Ledyard eagerly accepted the proposal, and wasted little time in laying out plans. It was straightforward: he would travel to Stockholm and then walk across the frozen Baltic to St. Petersburg, where he would secure the permission of the empress to carry out his further travel arrangements. He would then continue by foot through Russia, across the Urals and traverse Siberia all the way to Kamchatka. Per Jefferson’s suggestion, he would then seek passage to Alaska on a Russian vessel and, once on North American shores, he would continue his solo trek down the coast to Oregon. He then planned to walk east, cross the Mississippi and terminate the journey at home on Long Island. He would thus become the first American to cross the North American continent on foot.

Jefferson forewarned Ledyard — “the roaming restless character” — that Empress Catherine’s permission for the project was absolutely essential, and he suggested that the impatient man bide his time in Paris until such was received. Furthermore, the ambassador offered to set the process into motion by meeting with his Russian counterpart with whom he was on excellent terms. “Ledyard would not relinquish [his determination to press forward] … persuading himself that by proceeding to St. Petersburg he could satisfy the Empress of its practicability and obtain her permission.”

And so John set off. He made his way by boat to Stockholm, and on arrival was devastated by the magnitude of problems related to his hike across a frozen Baltic. Undaunted, Ledyard trekked around Stockholm, crossed the frozen Gulf of Bothnia into Finland, and after an arduous winter passage reached St. Petersburg in March 1787.

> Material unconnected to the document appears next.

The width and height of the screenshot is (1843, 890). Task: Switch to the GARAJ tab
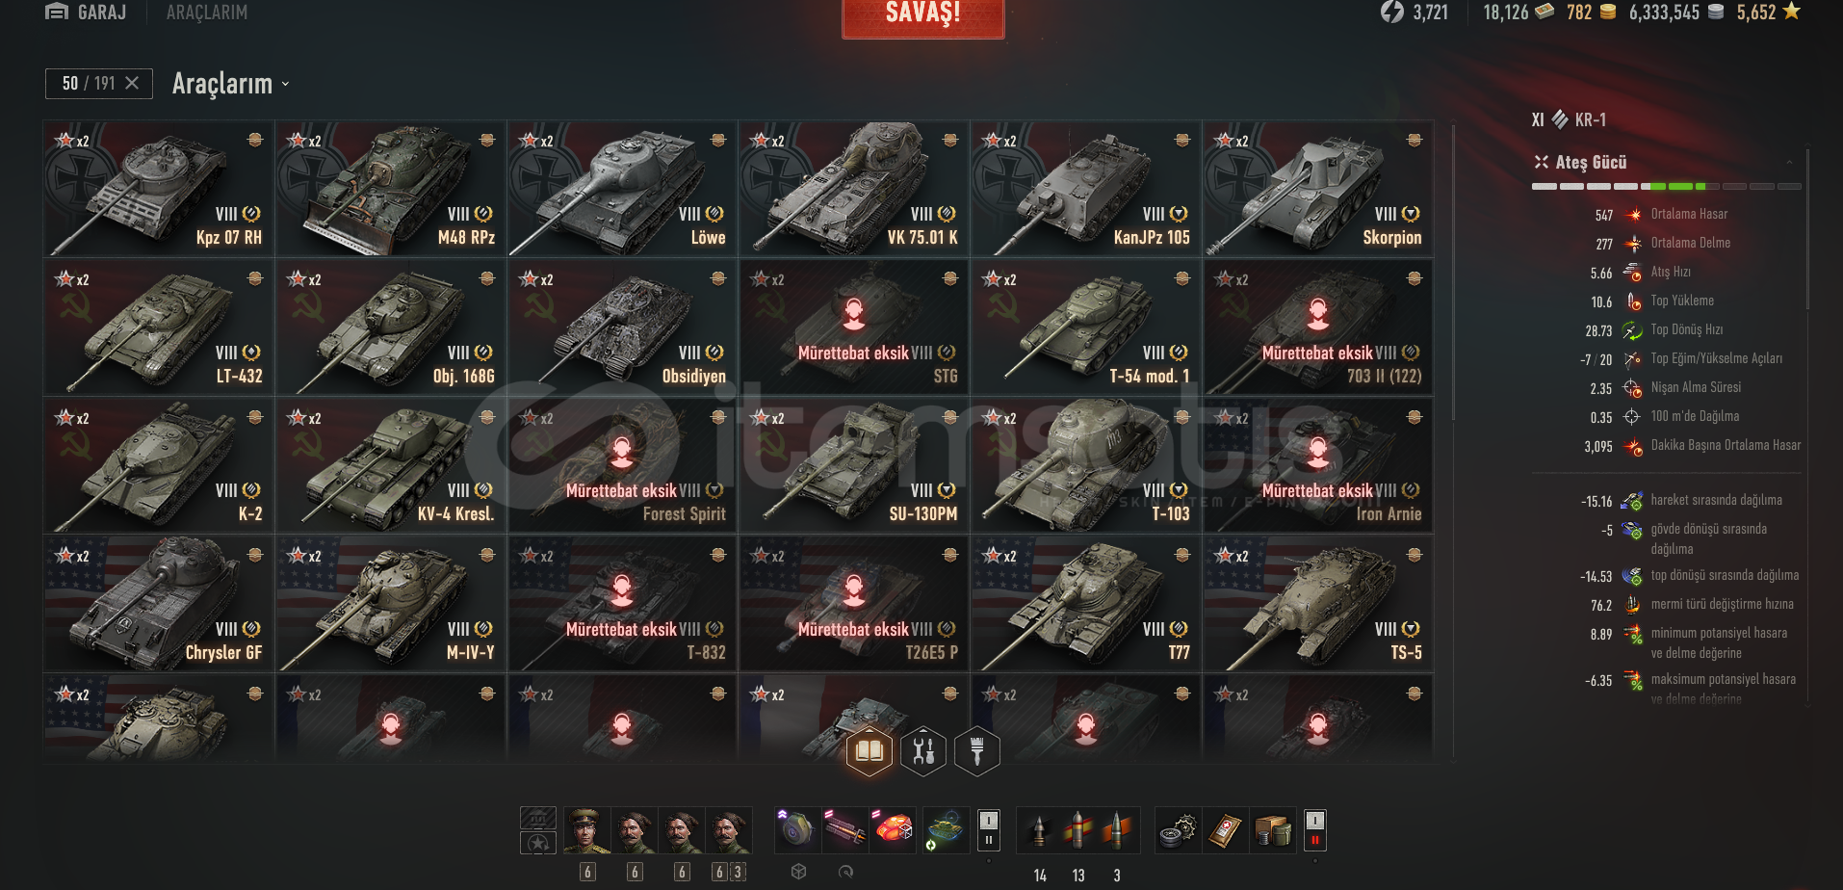[86, 12]
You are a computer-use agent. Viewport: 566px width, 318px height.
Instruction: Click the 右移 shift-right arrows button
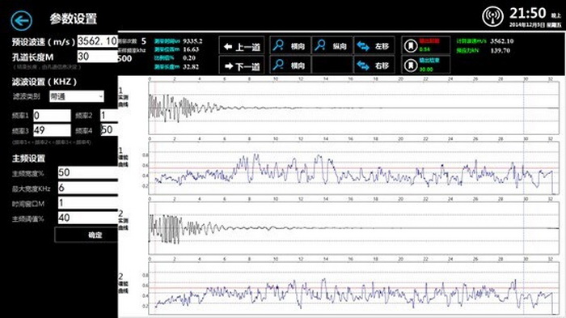click(x=374, y=66)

The empress at the time was away from the capital on an extended visit to the Crimea — her sanction was not to be had. Our hero was unprepared to dally, and he attached himself to a certain Dr. Brown, one of many Scottish physicians working in Russia at the time, who was journeying to Siberia. Brown’s journey terminated at Barnaul in central Siberia, and there Ledyard left him to continue his solo hike to Tomsk and Irkutsk — a distance of twelve hundred miles.

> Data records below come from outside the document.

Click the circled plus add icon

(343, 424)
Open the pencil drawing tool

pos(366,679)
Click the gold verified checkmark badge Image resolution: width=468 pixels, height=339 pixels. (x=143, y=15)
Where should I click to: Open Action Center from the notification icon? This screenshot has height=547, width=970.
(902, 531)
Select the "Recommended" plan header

In Irkutsk, the long arm of Her Imperial Majesty’s police reached out and plucked up luckless Ledyard. Suspicion had been aroused that this unknown, unregistered foreigner was a spy. He was arrested, transported back to Russia, escorted to the Polish border and banished forever from the country. Ledyard’s grand plan of being the first American to cross the North American continent was shattered — at least for the moment.